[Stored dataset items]
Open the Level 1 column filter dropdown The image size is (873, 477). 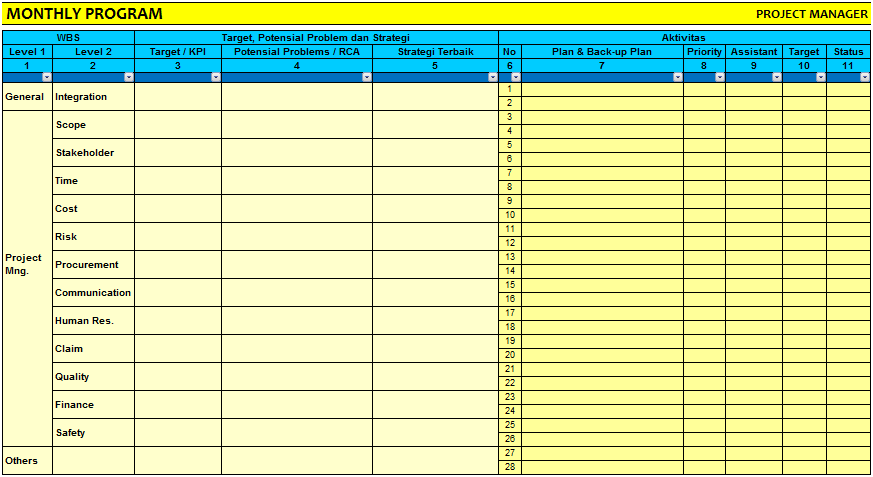tap(46, 77)
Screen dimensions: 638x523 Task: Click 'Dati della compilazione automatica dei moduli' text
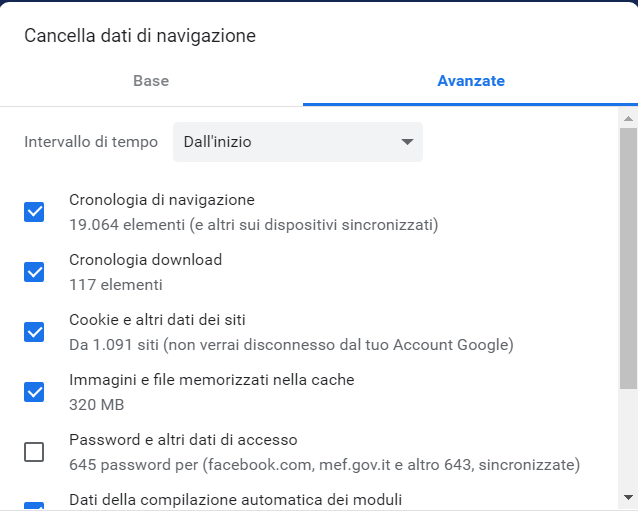[235, 500]
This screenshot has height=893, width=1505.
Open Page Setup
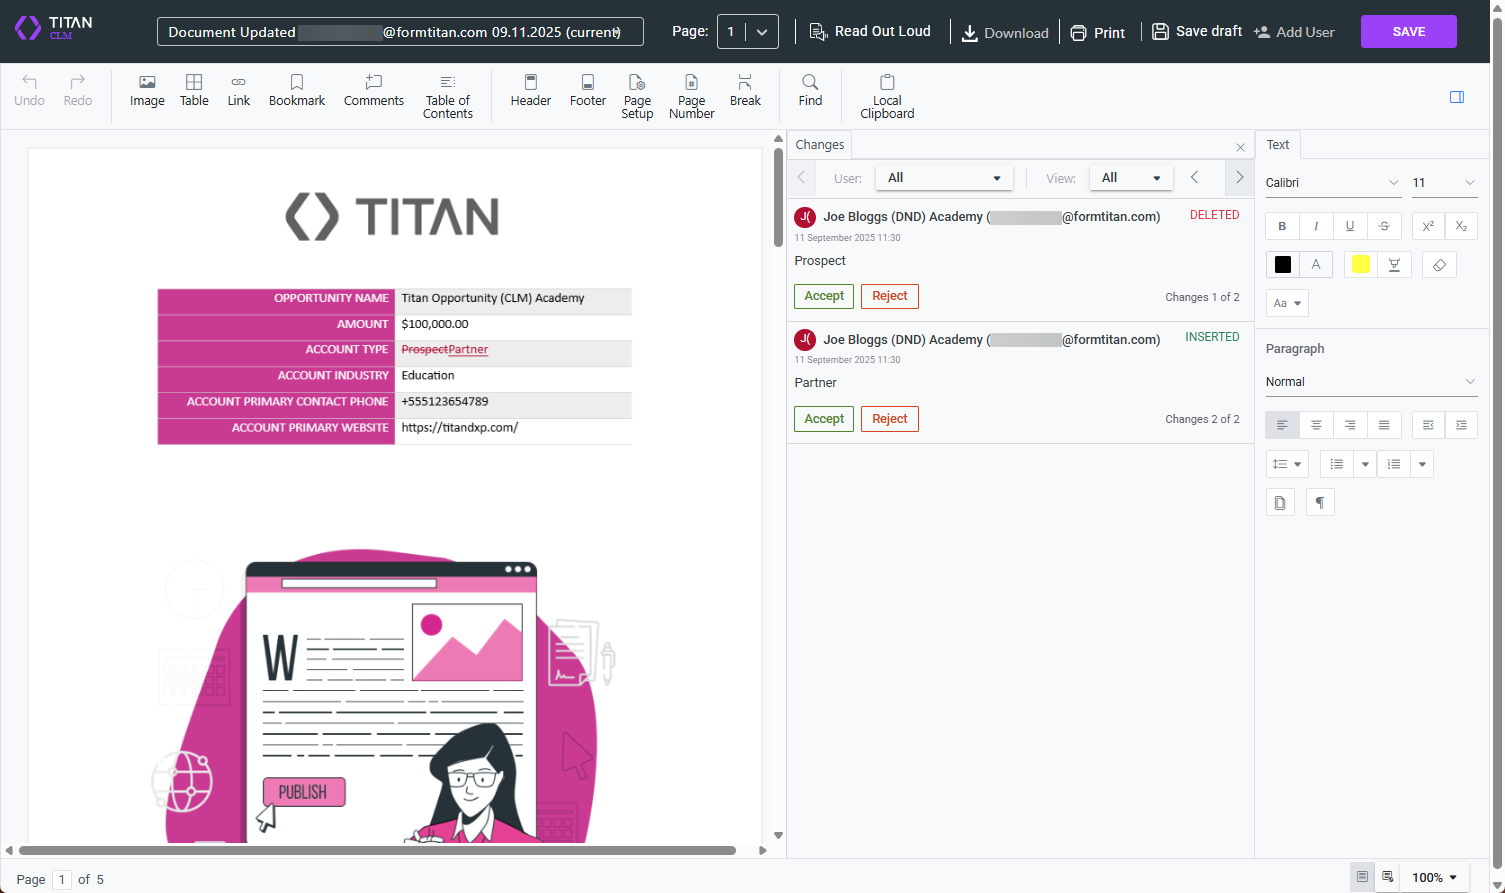[637, 95]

→ **TASK OBJECTIVE**:
Leave the pictures out, then output exactly the lines from the "This screenshot has height=893, width=1505." line through the end of the records above, and no others.

→ **TASK ANSWER**:
This screenshot has height=893, width=1505.
Open Page Setup
[637, 95]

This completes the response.